(RECORDS PROVIDED)
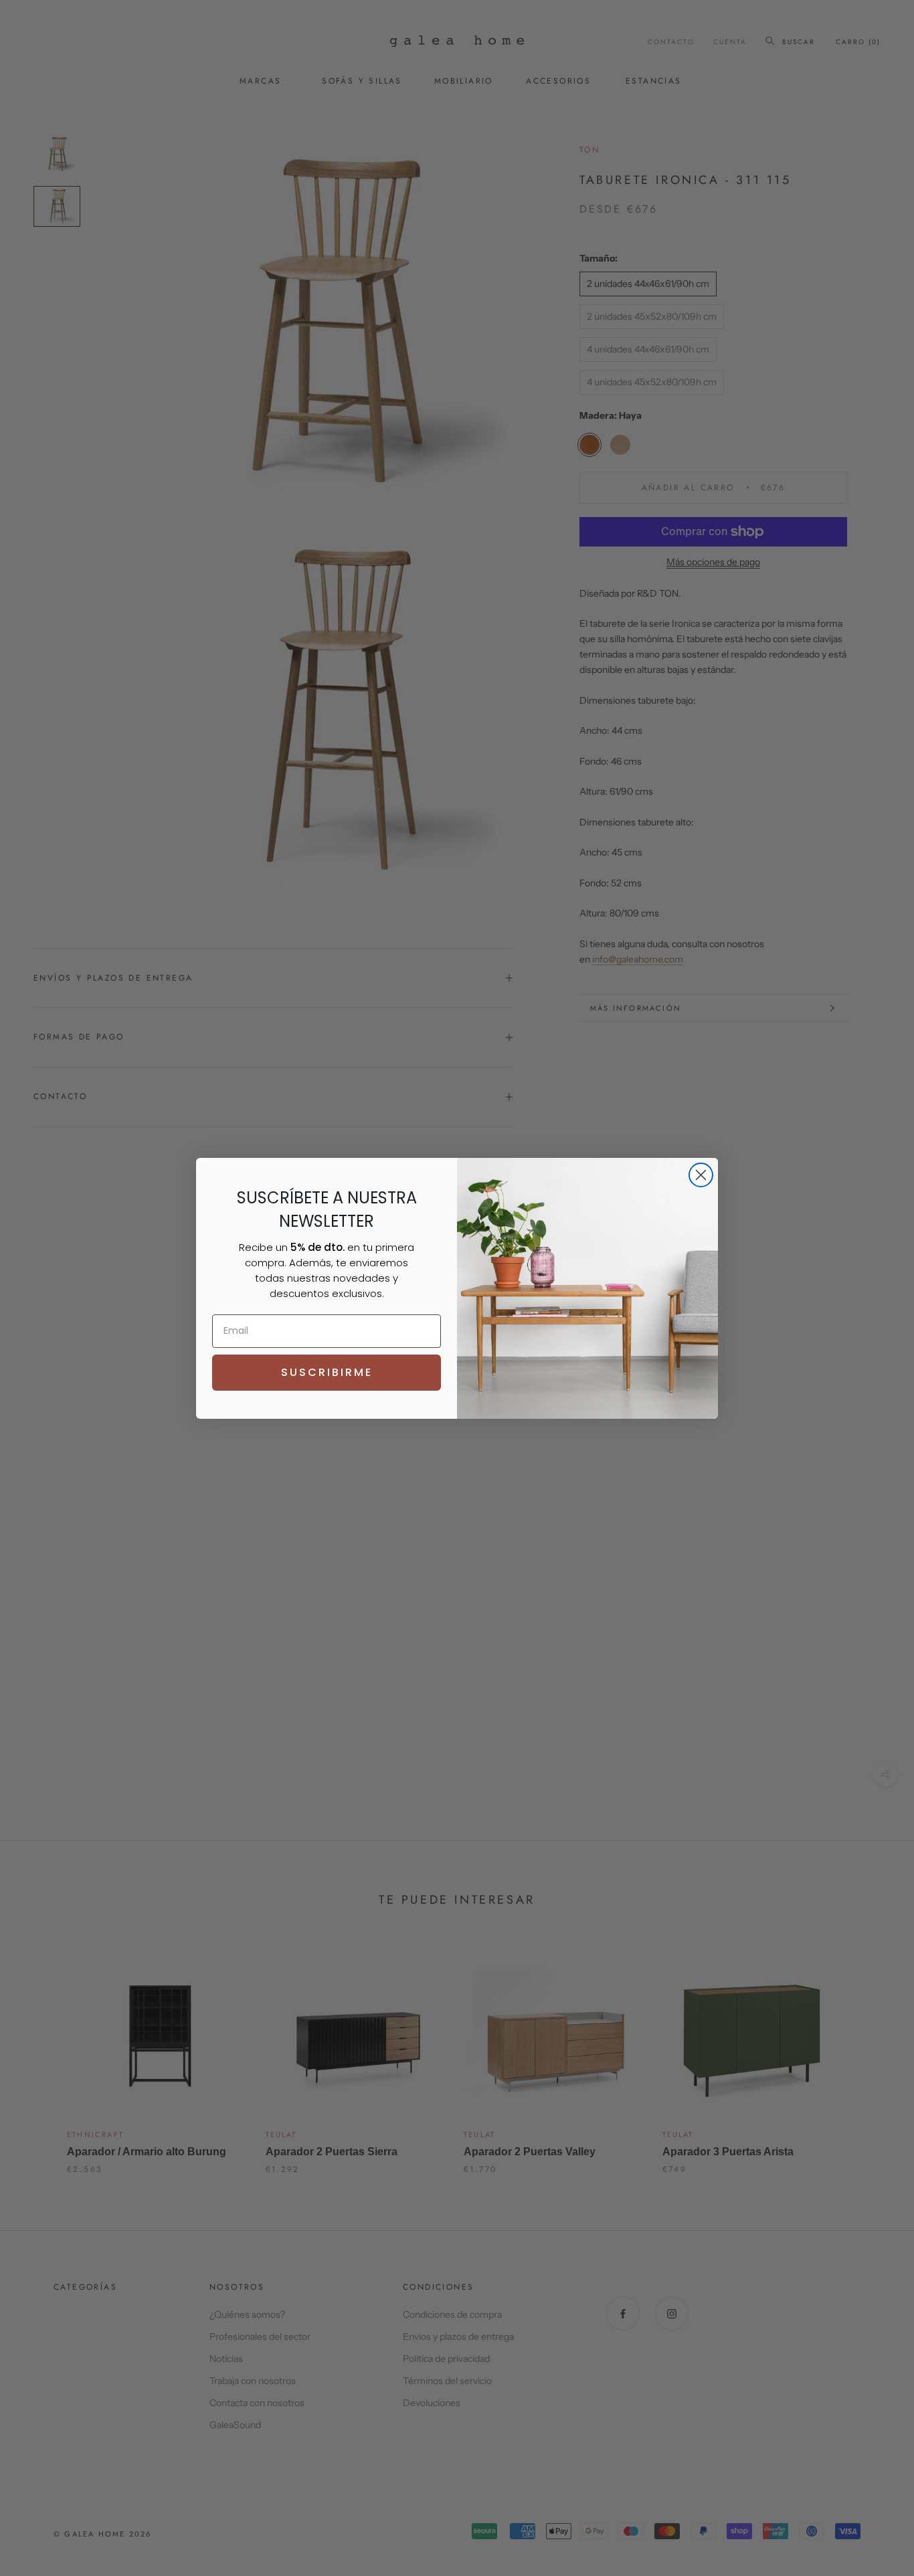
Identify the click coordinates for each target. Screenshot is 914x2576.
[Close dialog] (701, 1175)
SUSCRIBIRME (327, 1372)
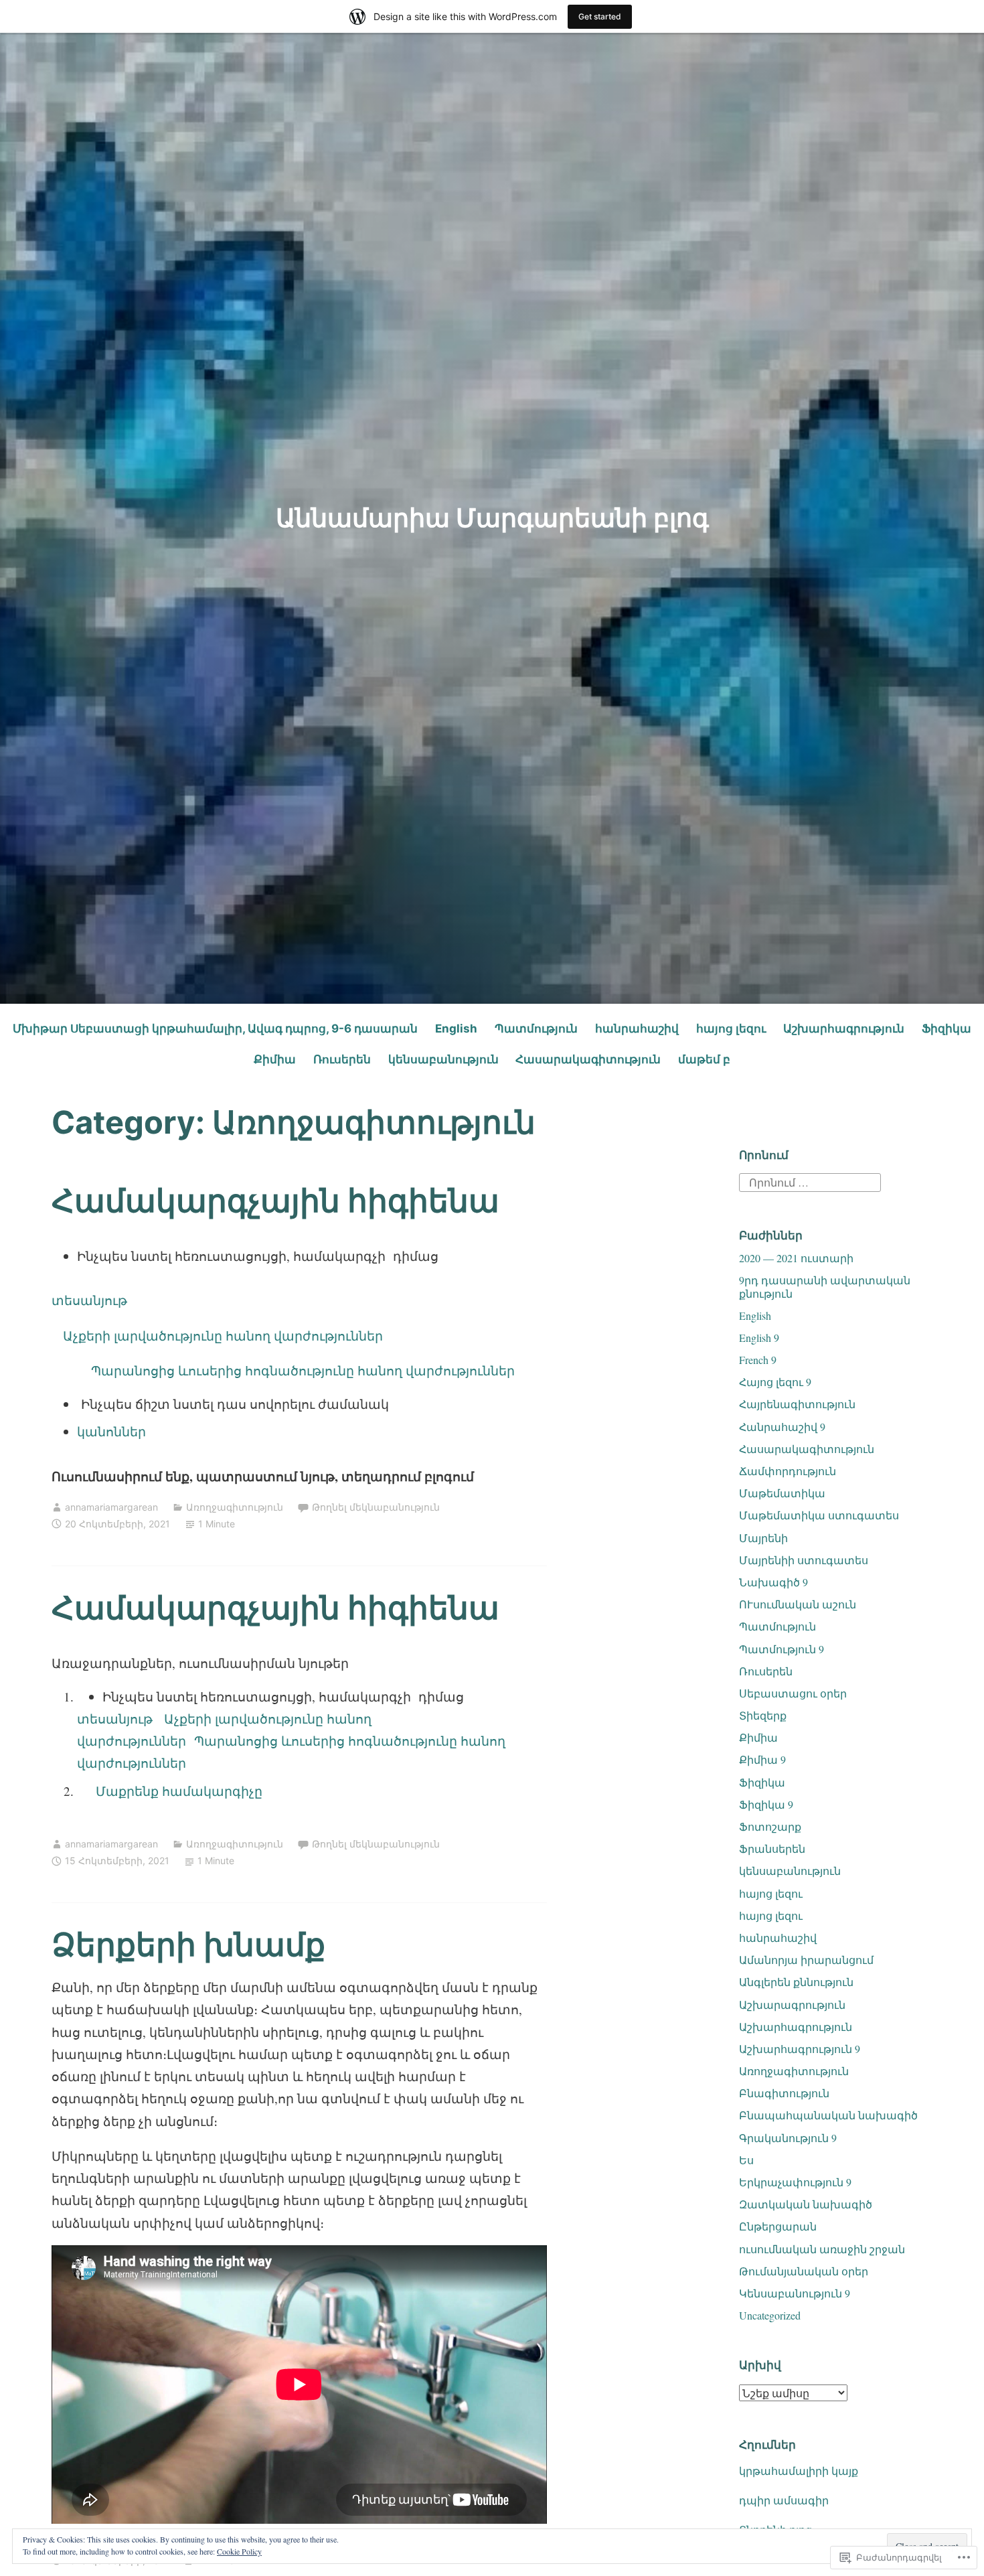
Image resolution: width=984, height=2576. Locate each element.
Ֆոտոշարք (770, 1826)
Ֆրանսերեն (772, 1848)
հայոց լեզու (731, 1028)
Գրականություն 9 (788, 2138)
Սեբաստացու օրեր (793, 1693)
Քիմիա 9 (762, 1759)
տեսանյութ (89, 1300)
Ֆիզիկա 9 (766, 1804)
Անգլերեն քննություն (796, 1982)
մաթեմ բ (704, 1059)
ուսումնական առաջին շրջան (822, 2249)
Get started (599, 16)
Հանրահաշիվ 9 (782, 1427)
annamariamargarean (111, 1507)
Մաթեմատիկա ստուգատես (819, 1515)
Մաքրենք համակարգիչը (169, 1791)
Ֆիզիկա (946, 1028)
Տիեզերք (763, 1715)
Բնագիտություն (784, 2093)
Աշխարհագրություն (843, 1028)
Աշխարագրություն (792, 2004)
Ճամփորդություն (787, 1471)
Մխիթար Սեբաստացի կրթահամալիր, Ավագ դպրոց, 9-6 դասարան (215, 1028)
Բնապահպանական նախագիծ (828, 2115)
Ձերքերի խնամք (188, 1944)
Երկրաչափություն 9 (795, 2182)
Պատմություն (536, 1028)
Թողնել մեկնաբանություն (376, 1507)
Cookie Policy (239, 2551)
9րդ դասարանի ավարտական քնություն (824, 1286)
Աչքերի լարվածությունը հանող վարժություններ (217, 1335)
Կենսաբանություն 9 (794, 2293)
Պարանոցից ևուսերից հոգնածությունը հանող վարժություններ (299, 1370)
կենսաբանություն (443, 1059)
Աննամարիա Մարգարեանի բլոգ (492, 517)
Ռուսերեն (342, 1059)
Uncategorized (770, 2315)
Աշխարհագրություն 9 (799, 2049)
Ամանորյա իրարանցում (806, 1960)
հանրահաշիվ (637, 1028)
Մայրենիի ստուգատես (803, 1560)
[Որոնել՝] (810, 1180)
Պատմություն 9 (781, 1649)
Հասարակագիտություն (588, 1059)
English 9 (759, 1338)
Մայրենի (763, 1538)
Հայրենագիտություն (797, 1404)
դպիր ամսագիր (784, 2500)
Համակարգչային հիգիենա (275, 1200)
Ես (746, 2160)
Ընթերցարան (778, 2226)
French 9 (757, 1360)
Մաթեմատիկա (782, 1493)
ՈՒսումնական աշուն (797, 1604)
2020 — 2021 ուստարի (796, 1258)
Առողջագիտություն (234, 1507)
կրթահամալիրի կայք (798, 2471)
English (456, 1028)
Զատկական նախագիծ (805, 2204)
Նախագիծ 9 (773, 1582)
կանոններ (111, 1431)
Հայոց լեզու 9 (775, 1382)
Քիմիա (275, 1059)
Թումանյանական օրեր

(EXERCISE DIRECTIONS)
All that is wanted is the stretch of lines above from the one containing "Մաթեմատիկա ստուգատես (819, 1515)" through the one containing "կենսաբանություն (443, 1059)", duplicated exactly.

(RESULT)
Մաթեմատիկա ստուգատես (819, 1515)
Մաքրենք համակարգիչը (169, 1791)
Ֆիզիկա (946, 1028)
Տիեզերք (763, 1715)
Բնագիտություն (784, 2093)
Աշխարհագրություն (843, 1028)
Աշխարագրություն (792, 2004)
Ճամփորդություն (787, 1471)
Մխիթար Սեբաստացի կրթահամալիր, Ավագ դպրոց, 9-6 դասարան (215, 1028)
Բնապահպանական նախագիծ (828, 2115)
Ձերքերի խնամք (188, 1944)
Երկրաչափություն 9 (795, 2182)
Պատմություն (536, 1028)
Թողնել մեկնաբանություն (376, 1507)
Cookie Policy (239, 2551)
9րդ դասարանի ավարտական քնություն (824, 1286)
Աչքերի լարվածությունը հանող վարժություններ (217, 1335)
Կենսաբանություն 9 (794, 2293)
Պարանոցից ևուսերից հոգնածությունը հանող վարժություններ (299, 1370)
կենսաբանություն (443, 1059)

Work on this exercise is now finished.